# [EXERCISE PROMPT]
The answer must be an exact copy of the records, with every picture removed.

# [EXERCISE MATERIALS]
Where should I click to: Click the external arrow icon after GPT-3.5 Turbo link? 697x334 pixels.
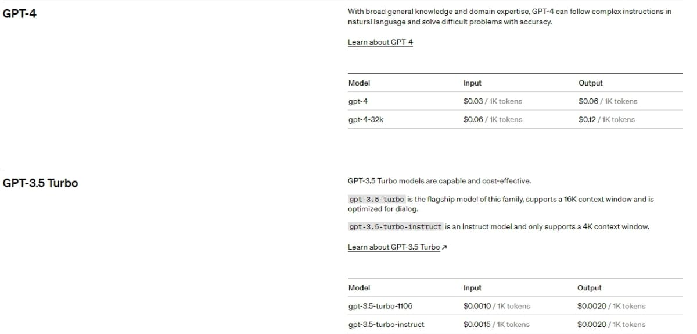click(444, 247)
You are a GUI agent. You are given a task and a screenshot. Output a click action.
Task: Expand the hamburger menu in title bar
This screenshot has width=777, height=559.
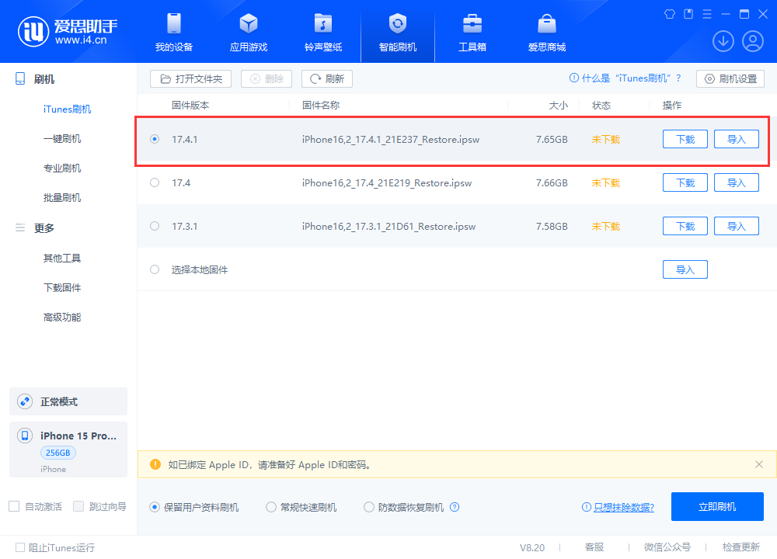706,13
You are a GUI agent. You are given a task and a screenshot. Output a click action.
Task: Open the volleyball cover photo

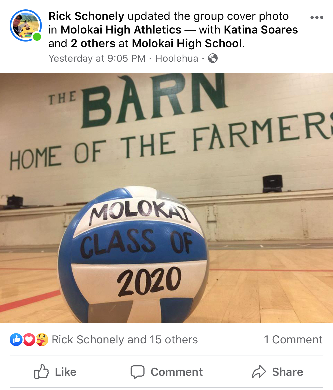coord(167,198)
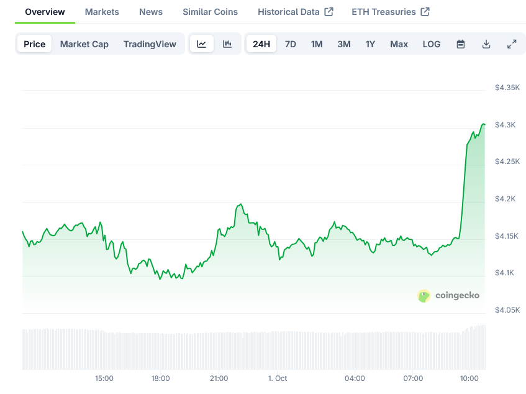Click the Similar Coins link
526x394 pixels.
click(x=209, y=11)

# [TASK OUTPUT]
Where should I click to: Click the external arrow icon after GPT-3.5 Turbo link? 697x334 pixels.
click(444, 247)
You are a GUI agent. You are given a task and a screenshot. Output a click action.
Task: Expand the hamburger menu in title bar
This screenshot has width=777, height=559.
706,13
You are a GUI agent. You are given a task and a screenshot. Output a click action.
Task: Open the volleyball cover photo

coord(167,198)
Click the Similar Coins link
526x394 pixels.
click(x=209, y=11)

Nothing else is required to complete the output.